|
|
|
|
|
by learc83
2698 days ago
|
|
>Or would you accept as answer "No, there's no reason to care about others in this situation"? That's an acceptable answer. My next question is: "Why don't you believe it's wrong not to care about another's suffering?" And you say: "There is no inherent right or wrong--self interest is the only arbiter of morality." And we go back and forth until you get to a level where you've basically made an arbitrary assumption. That assumption is an axiom that you base your world view on. The why that came before that discovery wasn't nonsense |
|
First, that's a straw man. It's a straw man because they didn't say they didn't care about another's suffering, they said there might be no reason to care in that particular highly unrealistic scenario that you presented that was intentionally crafted so as to not have a reason to care.

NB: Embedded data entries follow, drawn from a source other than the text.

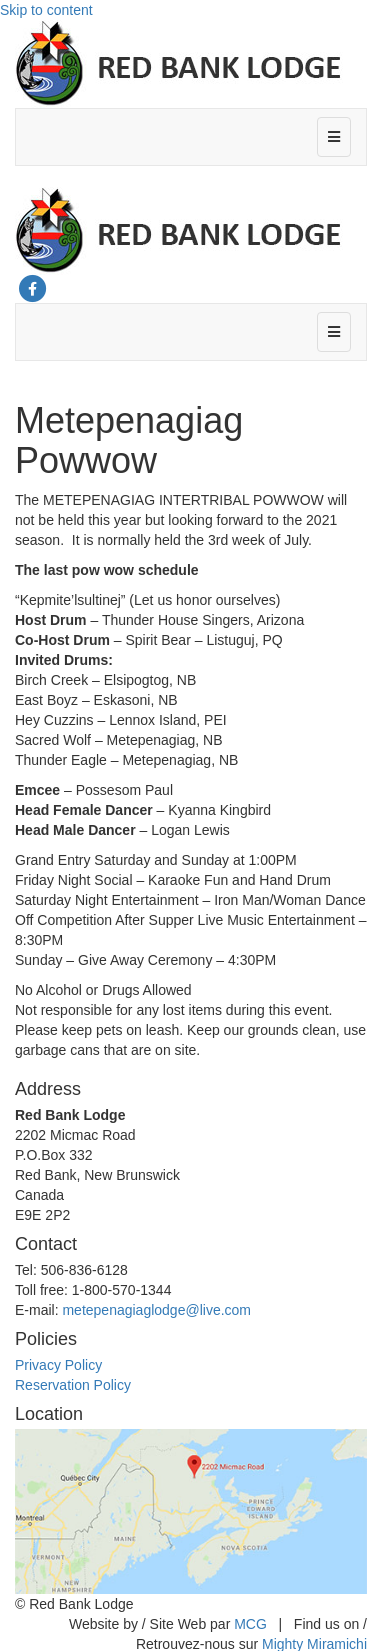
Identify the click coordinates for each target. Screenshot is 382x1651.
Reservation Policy (73, 1385)
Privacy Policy (58, 1365)
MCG (250, 1624)
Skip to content (46, 10)
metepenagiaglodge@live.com (156, 1310)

Then, in so far as you refer only to your hypothetical scenario, the answer has already been given: Because there is no reason, or at least there is no reason that they are aware of. If you were asking them for justification as to why they aren't aware of any reasons, that's obviously a nonsensical question if you don't provide a reason for which they might be able to investigate how it came that they weren't aware of that reason.
> And we go back and forth until you get to a level where you've basically made an arbitrary assumption.
No, that's bullshit, and probably a whole load of equivocation to make the unreasonable seem equivalent to the reasonable.